(To download a PDF of the full 2023 Threading Resilience Zine, click here).
I’m in awe, each time I think about the origin story of the shirt I am wearing; the initial seed or blade of grass powered by solar energy — an abundant and reliable source indeed — nurtured by networks of microbial life and nutrient exchanges beneath the soil’s surface. The plant (think cotton), the ruman (think grazing animal eating the blade of grass, ie. sheep), unconsciously working to turn seemingly nothing into something. As these plants and animals grow, stalks and other plant parts are harvested, animals are shorn, and they continue on their lifecycles; but left in their wake is an abundance of fiber capable of transforming human society.
The intricate processes involved from taking that initial seed or blade of grass and turning it into long-lasting clothing — each individual step itself worthy of a moment to pause and appreciate— is beautiful and awe inducing. Plant stalks are peeled, fermented, softened; cotton bolls are harvested; wool is shorn, cleaned, carded — all to be twisted into yarns and woven into fabrics. This depiction itself is far too simplistic to outline the complex processes involved. It’s full of craft, skill, wisdom, and is a work of art to create the basis of our textile systems.
We are all a part of this textile system — whether we grow, create, or wear. Clothing is and always will be one of humanity’s basic needs; a protection from the environment, a cultural identity, a place of comfort and home, freedom of expression, a societal indicator, our second skin. And although our recent track record shows a lack of consideration and protection of our basic needs — water, food, medicine, material systems — they are the foundation to our livelihoods, and all interconnected through ecological systems and human stewardship. There are communities around the world, continuing ancestral ways of caring for the land and these stated systems.

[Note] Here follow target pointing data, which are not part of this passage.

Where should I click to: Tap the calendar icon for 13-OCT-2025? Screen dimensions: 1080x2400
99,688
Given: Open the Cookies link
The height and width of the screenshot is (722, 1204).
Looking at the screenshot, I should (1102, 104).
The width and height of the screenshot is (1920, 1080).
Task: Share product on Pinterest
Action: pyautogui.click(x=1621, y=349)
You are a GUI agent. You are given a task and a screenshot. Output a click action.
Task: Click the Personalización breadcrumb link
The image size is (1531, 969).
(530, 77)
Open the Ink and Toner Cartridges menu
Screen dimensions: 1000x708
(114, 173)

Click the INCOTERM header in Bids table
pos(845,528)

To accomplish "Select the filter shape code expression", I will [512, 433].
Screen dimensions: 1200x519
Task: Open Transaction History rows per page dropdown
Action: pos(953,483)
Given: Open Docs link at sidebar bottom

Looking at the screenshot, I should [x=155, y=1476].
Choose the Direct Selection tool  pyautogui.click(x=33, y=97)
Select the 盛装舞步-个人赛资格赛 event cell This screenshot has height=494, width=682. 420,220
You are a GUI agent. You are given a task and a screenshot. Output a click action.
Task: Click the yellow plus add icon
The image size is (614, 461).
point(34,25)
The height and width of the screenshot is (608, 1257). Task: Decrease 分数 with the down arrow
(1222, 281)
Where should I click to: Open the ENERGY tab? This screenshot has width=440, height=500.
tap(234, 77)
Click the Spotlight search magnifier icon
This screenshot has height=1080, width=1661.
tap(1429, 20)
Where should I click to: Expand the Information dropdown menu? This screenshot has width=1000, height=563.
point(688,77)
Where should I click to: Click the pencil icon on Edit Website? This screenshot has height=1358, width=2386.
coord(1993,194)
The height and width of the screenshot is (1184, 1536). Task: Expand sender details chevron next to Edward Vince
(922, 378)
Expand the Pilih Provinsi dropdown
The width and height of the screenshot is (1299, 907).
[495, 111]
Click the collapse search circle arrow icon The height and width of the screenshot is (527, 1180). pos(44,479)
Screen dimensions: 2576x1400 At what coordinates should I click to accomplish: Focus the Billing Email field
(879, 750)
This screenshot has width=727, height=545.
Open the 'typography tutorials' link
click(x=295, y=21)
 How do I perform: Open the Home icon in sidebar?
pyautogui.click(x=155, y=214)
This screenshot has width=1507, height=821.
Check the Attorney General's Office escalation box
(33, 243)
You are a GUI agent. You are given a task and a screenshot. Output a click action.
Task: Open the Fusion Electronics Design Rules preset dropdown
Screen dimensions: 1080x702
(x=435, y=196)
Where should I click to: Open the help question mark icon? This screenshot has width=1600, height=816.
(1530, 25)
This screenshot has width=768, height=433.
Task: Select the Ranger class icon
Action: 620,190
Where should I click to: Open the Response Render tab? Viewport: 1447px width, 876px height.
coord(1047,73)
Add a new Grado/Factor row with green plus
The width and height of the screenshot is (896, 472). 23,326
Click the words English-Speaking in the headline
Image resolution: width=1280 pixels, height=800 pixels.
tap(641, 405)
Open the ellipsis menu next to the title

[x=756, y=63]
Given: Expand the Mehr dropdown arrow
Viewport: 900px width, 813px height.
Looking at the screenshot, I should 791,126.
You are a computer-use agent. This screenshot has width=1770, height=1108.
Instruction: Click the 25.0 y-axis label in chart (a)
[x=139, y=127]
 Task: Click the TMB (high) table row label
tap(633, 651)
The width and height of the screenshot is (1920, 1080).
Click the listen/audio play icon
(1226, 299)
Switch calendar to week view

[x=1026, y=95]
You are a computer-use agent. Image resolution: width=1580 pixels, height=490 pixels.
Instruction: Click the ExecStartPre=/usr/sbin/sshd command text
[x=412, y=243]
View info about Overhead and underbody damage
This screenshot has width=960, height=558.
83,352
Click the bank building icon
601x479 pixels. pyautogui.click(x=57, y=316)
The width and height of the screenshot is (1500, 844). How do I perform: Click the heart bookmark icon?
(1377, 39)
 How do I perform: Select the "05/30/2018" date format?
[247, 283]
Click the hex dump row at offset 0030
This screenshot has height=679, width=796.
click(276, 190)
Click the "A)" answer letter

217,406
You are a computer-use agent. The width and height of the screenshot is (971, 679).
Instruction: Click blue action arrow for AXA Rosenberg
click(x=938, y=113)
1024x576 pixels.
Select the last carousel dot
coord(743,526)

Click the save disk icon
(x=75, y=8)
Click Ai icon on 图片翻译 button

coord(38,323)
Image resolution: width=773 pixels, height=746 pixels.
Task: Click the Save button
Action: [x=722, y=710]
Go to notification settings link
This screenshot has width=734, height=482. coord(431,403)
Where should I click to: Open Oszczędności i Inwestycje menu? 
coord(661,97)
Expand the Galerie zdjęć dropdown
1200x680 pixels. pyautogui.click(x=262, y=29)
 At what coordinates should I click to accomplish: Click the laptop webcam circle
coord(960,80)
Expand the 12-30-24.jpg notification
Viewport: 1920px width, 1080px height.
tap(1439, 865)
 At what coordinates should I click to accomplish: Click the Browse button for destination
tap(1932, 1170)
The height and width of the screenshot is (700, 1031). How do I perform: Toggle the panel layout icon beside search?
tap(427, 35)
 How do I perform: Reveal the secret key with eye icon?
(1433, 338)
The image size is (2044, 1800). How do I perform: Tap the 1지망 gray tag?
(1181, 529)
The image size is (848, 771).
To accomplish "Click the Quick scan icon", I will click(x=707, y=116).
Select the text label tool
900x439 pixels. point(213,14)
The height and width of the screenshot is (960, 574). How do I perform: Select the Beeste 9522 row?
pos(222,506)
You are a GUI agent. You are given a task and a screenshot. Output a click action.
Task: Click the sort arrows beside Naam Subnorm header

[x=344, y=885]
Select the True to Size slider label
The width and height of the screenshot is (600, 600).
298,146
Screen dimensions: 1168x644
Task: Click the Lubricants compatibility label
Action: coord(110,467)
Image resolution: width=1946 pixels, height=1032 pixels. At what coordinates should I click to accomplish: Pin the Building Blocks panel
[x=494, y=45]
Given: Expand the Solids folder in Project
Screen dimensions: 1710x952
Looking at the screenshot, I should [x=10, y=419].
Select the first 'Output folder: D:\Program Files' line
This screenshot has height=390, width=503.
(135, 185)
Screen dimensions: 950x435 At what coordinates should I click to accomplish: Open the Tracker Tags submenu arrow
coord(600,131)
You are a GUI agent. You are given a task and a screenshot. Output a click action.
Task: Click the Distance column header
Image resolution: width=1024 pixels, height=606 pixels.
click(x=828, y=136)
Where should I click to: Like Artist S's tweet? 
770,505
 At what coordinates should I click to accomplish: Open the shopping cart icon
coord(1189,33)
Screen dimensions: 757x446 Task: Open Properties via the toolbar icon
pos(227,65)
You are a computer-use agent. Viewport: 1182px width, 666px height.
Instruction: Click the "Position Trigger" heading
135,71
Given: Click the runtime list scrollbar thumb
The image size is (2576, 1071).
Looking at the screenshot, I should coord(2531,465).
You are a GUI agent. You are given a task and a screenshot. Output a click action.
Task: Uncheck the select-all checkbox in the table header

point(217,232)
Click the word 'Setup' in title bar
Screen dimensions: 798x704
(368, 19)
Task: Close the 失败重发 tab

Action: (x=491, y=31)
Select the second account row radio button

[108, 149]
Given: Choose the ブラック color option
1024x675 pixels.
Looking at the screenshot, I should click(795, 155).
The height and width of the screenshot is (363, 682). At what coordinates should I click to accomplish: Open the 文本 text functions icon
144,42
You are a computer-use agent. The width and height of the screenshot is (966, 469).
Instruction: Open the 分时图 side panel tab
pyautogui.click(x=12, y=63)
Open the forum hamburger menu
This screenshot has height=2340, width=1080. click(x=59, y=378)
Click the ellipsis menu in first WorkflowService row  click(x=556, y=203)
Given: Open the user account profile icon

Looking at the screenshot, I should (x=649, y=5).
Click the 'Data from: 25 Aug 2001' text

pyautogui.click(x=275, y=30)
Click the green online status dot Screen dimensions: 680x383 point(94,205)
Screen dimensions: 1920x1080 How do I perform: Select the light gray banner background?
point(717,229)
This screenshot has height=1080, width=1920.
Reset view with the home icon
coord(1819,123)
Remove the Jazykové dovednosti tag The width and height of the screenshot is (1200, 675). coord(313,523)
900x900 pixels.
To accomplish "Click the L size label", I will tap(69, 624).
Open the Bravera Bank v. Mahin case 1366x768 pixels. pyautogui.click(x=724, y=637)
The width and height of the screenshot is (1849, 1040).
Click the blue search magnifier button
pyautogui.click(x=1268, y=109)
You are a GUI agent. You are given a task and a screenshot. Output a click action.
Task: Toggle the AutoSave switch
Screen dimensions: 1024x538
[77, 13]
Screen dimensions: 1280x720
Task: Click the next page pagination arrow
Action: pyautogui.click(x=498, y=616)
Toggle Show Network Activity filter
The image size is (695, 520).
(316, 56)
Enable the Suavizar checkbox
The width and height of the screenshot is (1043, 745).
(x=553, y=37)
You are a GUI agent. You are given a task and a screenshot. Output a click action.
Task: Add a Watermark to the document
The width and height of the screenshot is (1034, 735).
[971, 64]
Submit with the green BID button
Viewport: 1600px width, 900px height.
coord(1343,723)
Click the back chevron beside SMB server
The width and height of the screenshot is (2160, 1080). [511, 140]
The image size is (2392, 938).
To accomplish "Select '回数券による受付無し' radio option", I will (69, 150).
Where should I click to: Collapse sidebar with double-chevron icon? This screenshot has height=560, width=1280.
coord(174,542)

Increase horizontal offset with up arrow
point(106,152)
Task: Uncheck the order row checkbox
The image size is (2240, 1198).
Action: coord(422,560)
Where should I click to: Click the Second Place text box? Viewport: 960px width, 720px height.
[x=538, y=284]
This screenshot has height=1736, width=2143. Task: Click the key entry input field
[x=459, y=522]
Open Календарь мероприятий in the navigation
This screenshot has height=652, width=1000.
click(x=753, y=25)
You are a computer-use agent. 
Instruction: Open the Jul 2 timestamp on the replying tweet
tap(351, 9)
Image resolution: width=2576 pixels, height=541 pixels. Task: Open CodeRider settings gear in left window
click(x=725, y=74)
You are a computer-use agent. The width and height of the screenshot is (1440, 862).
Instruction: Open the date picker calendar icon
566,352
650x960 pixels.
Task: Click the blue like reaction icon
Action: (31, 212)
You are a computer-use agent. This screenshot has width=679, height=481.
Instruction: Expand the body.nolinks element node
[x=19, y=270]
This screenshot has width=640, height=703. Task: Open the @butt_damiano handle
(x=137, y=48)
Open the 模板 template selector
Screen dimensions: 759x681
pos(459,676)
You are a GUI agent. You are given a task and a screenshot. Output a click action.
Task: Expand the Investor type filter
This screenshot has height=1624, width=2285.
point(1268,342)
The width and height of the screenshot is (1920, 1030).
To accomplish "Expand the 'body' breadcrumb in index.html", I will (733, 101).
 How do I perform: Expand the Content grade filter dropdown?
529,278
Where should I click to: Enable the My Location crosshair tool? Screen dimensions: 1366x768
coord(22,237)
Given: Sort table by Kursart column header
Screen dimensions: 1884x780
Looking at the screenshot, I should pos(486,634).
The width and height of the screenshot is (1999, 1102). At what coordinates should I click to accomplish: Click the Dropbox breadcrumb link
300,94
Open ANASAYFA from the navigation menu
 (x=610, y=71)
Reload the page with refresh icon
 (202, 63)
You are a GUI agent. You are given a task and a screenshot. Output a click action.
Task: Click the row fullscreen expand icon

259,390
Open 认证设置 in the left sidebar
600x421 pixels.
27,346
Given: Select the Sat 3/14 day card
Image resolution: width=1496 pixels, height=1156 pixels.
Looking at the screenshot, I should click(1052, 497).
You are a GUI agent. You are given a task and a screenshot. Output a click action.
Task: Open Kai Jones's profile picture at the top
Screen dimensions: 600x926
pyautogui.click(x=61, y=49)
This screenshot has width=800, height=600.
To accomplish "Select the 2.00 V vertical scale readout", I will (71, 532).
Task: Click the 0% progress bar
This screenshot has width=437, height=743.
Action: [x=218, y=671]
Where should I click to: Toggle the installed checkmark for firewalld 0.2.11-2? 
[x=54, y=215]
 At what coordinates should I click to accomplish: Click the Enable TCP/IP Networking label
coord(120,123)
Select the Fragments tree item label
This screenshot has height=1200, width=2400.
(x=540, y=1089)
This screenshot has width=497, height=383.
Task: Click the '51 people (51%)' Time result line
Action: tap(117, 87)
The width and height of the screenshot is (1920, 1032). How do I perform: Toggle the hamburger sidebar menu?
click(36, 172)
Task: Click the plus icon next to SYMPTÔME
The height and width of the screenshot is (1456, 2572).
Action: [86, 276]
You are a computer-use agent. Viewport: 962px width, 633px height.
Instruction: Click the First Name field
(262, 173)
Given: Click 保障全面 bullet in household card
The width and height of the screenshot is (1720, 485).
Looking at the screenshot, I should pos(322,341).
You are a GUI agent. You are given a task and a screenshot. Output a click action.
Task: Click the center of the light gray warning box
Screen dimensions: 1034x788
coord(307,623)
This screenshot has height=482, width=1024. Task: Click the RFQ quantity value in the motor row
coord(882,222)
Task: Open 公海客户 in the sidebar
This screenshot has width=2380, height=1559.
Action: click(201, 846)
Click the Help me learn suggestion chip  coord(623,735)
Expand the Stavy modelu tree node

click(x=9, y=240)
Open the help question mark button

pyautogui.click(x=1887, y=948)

There are communities around the world revitalizing land-based textile economies that restore the soil and cultural practices. This collective action is necessary and inspiring.
Fibershed has the honor of supporting some of these communities through our Fibershed Affiliate Network. In this network, there are 65+ fibersheds working in their specific bioregions to connect the pieces of intricate land-based textile systems — working with the fiber farmer, shearer, spinner, weaver, designer (and many more people) to produce clothing and other textiles rich with life and stories of the land and communities. Some of these stories are told in this year’s Threading Resilience Zine, while some are quietly moving along with a strength that is ready to transform a system. I encourage you to follow along on the journeys of these grassroot organizers who dream and act out of necessity, out of creativity, and out of pure will to believe that the world can be different.
The answer to many of humanity’s current challenges is not in new technological innovations, it is and has always been here. You just must be willing to look at what is already happening, rumbling beneath the surface — literally and metaphorically. I hope you join this movement of climate activists who believe that collectively we can live abundantly and in balance with the natural world while generating a LIVING material culture.